Step 1:
Suppose I have two one->many related models such as:
from django.db import models
class Author(models.Model):
name = models.CharField(max_length=100)
class Book(models.Model):
name = models.CharField(max_length=300)
author = models.ForeignKey(Author)
pubdate = models.DateField()
How can I get a list of all authors and the name of their last book (or rather the book object itself)?
- Without one query per article
- Some authors may not have published a book yet, I still want them in the list (with None)
- For portability I want to avoid manual SQL
- It should not load all Books in memory
Step 2:
I am not sure that is a significant difference in the solution.
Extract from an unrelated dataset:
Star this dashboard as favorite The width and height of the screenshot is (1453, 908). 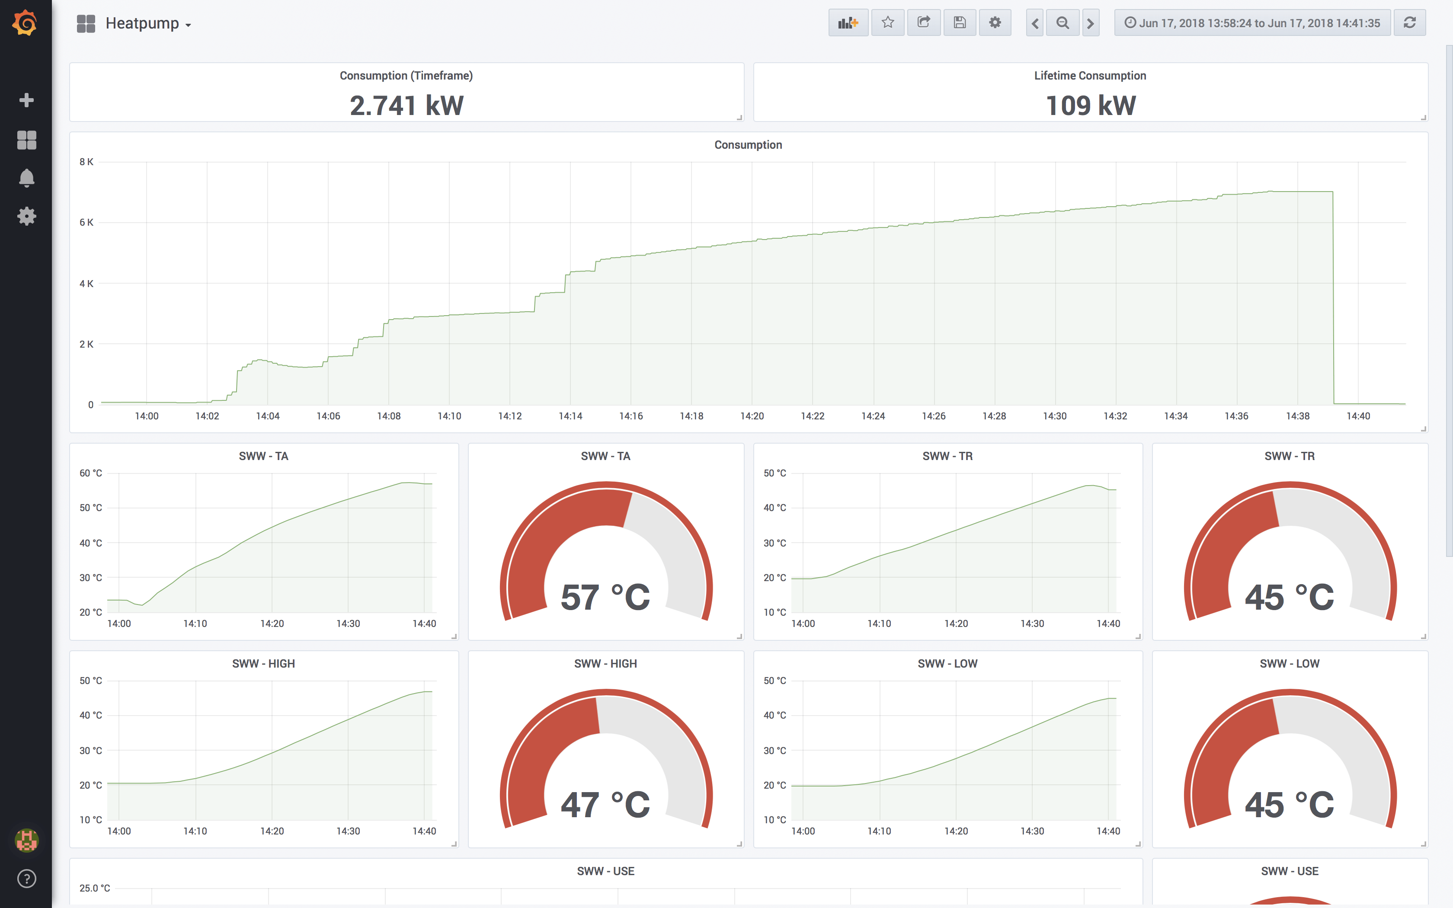(887, 23)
Suppose now I have I PictureBook subclass of the Book (using django-polymorphic) and I want to know the the picture_url of all authors last PictureBook (and again None if not).
from polymorphic import PolymorphicModel
class Book(PolymorphicModel):
name = models.CharField(max_length=300)
author = models.ForeignKey(Author)
pubdate = models.DateField()
class PictureBook(Book):
picture_url = models.CharField(max_length=200)
Unfortunately the examples in the documentation about annotate only show direct Min/Max values. If I would start with all PictureBooks, then I would miss the authors that don't have one. This question is somwhat related, but very old. I am using Django 1.7.